Frequently Asked Questions (FAQs)

1. What distinguishes the binomial distribution from the normal distribution?

In a binomial distribution, there are no data points between any two given data points. This is in stark contrast to a normal distribution, which features discrete data points. A normal distribution is not discrete unlike the binomial distribution. A binomial distribution has a finite number of occurrences, whereas a normal distribution has an infinite number of occurrences. Even then, if the sample size is large enough, the form of the binomial distribution will resemble that of the normal distribution.

2. What distinguishes the binomial distribution from the Bernoulli distribution?

The outcome of a single trial of an event is dealt with by the Bernoulli distribution, but the outcome of several trials of a single event is dealt with by the Binomial distribution. When the result of an event is required just once, the Bernoulli distribution is applied, but the Binomial distribution is used when the outcome is required several times.

3. When there is uncertainty, how can we use probability distribution?

A probability space is a representation of our uncertainty about an experiment that includes a sample space of possible outcomes and a probability measure that estimates the likelihood of each event. In uncertainty analysis, the rectangular distribution is the most widely employed probability distribution. All outcomes are equally likely to occur in a rectangular distribution.
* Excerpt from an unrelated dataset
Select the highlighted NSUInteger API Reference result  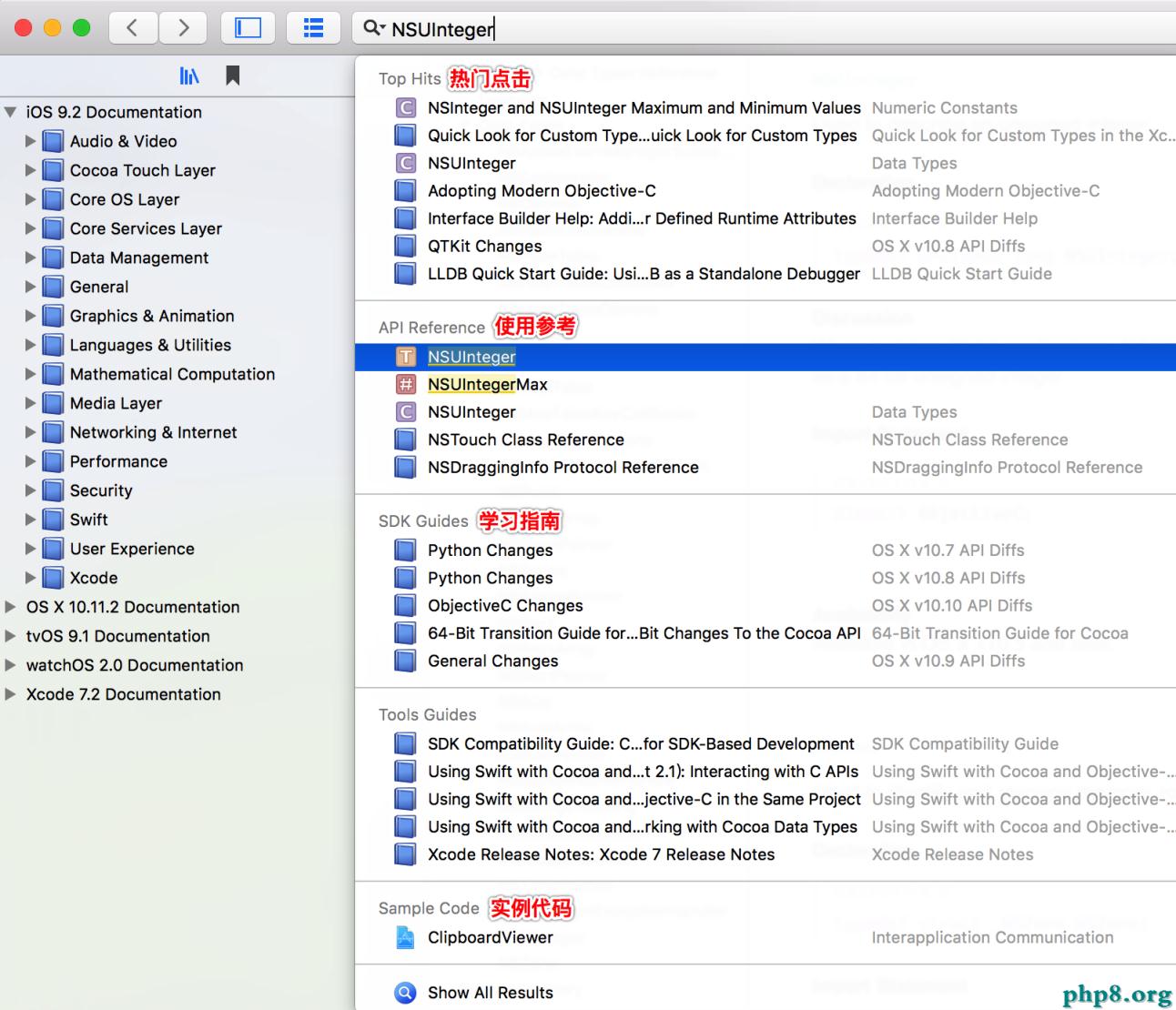point(471,357)
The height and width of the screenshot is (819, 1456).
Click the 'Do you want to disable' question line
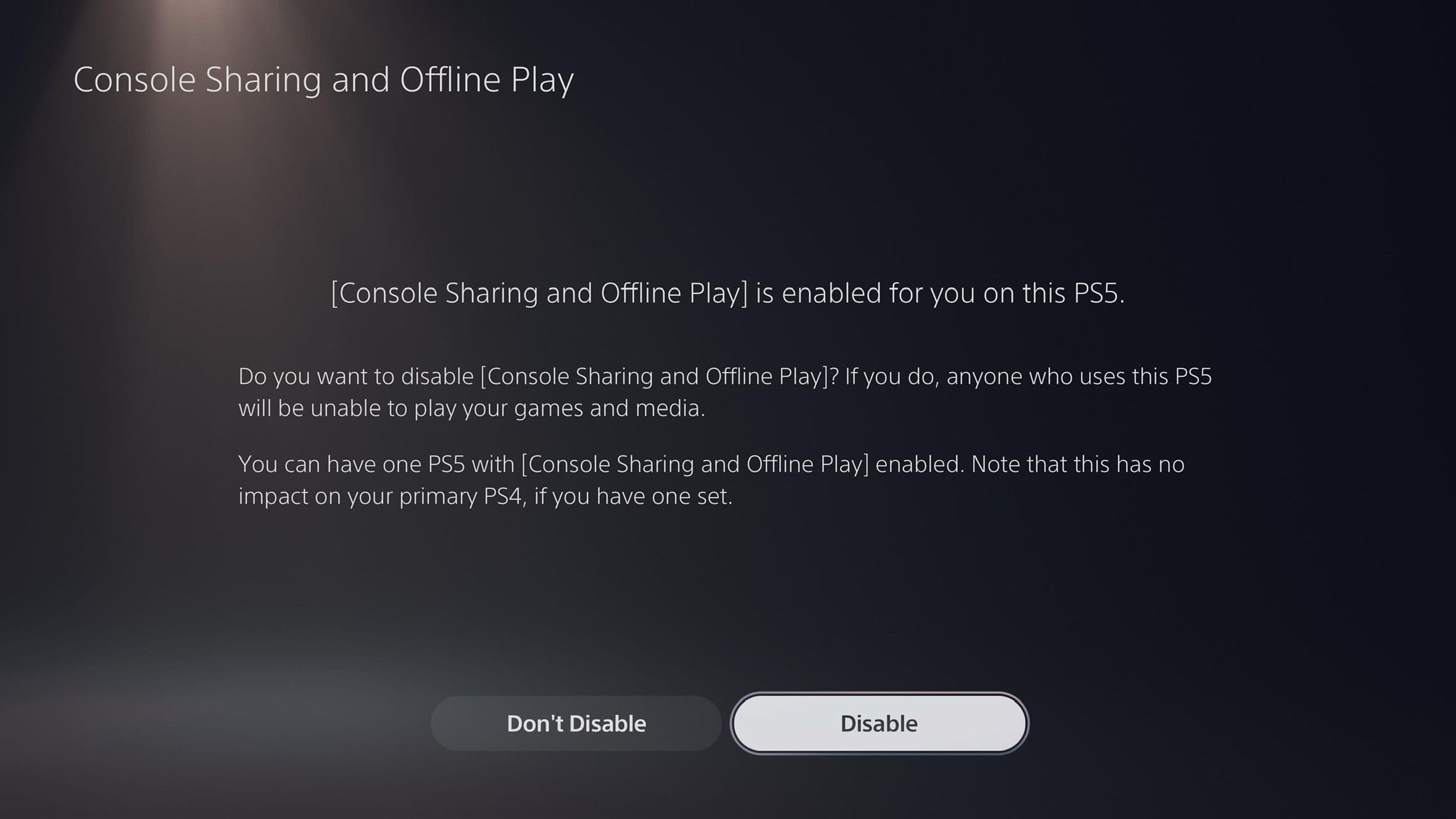(725, 376)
You will have to divide your values by the square-root of 3 to convert your uncertainty contributors to standard deviation equivalents.

4. What do you understand about the probability mass function?

The probability mass function can be described as a frequency function. It is useful for characterizing the allocation of a discrete random variable. It is defined on all R values, where it resorts to all the arguments of a real number. It does not represent the value of X if the argument is equivalent to zero or if the argument belongs to X. The value of the PMF always needs to be positive. The probability mass function often refers to the primary component of describing a discrete probability distribution. But it is not the same as the probability density function, which can result in distinct outcomes. It is the primary reason behind the usage of probability mass function in statistical modeling and computer programming. In other words, PMF can relate discrete events to the probabilities associated with their occurrence. The word “mass” is used for denoting probabilities concentrated on discrete events. PMF solutions range between numbers of discrete random variables. It utilizes various random variables that are discrete.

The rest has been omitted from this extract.